*EXERCISE REQUIREMENTS*
Write down exactly what lies from the line containing "This screenshot has width=467, height=186." to the end of the records, inclusive, and omit the pictures.

*ENTRIES SHOWN*

>>>>

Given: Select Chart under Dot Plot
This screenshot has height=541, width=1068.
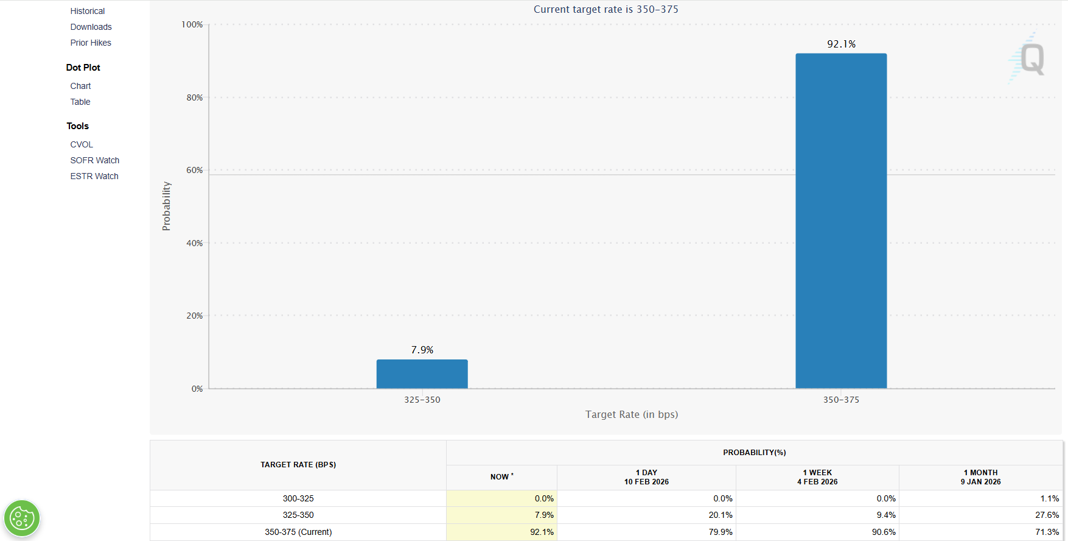Looking at the screenshot, I should pyautogui.click(x=80, y=86).
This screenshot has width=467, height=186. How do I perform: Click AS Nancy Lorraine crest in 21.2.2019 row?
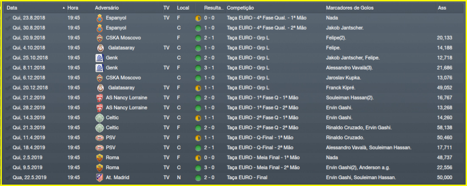coord(100,98)
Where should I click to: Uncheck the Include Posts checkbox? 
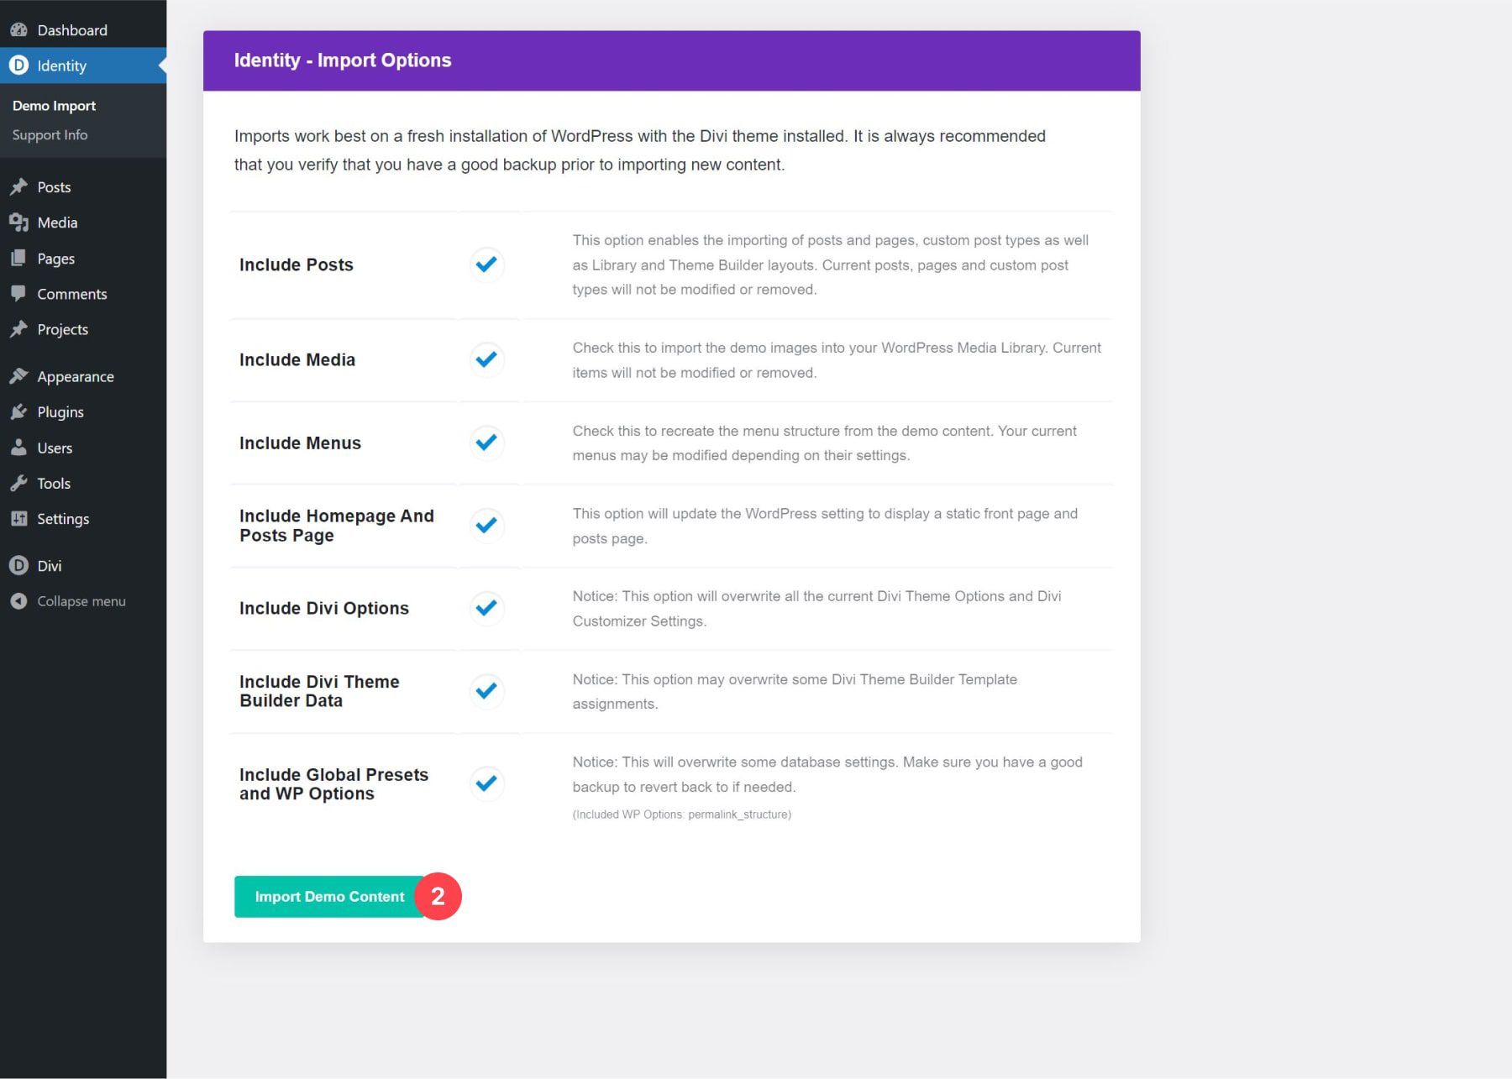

<<<<

*SOLUTION*
This screenshot has width=467, height=186. How do I perform: Click AS Nancy Lorraine crest in 21.2.2019 row?
coord(100,98)
Where should I click to: Uncheck the Include Posts checkbox? 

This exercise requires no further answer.